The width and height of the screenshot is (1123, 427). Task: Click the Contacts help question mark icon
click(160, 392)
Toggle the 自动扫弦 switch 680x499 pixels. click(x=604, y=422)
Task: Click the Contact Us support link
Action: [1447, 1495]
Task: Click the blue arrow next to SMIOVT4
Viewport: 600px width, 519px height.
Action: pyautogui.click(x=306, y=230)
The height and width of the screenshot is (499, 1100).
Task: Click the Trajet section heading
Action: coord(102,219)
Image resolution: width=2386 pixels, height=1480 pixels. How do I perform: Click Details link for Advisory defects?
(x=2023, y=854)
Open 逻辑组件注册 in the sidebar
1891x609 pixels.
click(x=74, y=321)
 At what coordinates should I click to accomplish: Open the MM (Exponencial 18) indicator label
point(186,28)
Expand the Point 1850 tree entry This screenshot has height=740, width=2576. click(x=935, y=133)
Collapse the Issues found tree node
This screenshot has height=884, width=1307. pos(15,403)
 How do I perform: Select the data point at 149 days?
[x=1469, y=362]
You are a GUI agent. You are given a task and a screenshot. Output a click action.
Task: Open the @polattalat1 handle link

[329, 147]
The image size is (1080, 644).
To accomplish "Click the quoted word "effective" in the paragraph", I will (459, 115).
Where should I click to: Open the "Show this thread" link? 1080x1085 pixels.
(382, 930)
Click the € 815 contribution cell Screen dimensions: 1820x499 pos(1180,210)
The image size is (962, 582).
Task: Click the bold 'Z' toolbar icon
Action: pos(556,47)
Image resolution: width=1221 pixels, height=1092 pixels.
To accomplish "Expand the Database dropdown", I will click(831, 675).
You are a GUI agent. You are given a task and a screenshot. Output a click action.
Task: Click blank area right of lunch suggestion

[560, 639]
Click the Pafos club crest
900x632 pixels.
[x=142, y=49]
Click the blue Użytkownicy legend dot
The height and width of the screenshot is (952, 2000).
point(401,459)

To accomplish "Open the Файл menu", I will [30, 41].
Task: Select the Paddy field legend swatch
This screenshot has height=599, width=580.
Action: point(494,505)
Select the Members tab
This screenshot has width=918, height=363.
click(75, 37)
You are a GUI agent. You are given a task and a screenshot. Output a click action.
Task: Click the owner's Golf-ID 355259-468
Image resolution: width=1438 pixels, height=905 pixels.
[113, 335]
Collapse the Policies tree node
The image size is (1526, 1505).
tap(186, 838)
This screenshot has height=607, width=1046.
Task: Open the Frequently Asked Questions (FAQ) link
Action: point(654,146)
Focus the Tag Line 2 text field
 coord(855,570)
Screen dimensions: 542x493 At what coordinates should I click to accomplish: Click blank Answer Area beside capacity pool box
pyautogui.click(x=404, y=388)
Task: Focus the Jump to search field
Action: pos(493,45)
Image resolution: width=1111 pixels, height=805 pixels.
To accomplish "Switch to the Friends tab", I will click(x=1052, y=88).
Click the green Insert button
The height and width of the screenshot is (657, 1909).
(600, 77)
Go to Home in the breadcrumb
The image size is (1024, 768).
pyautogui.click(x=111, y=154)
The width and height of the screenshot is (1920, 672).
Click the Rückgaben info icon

# # # # #

Once you have counted the lines of the material that include "Expand", give only that number.

2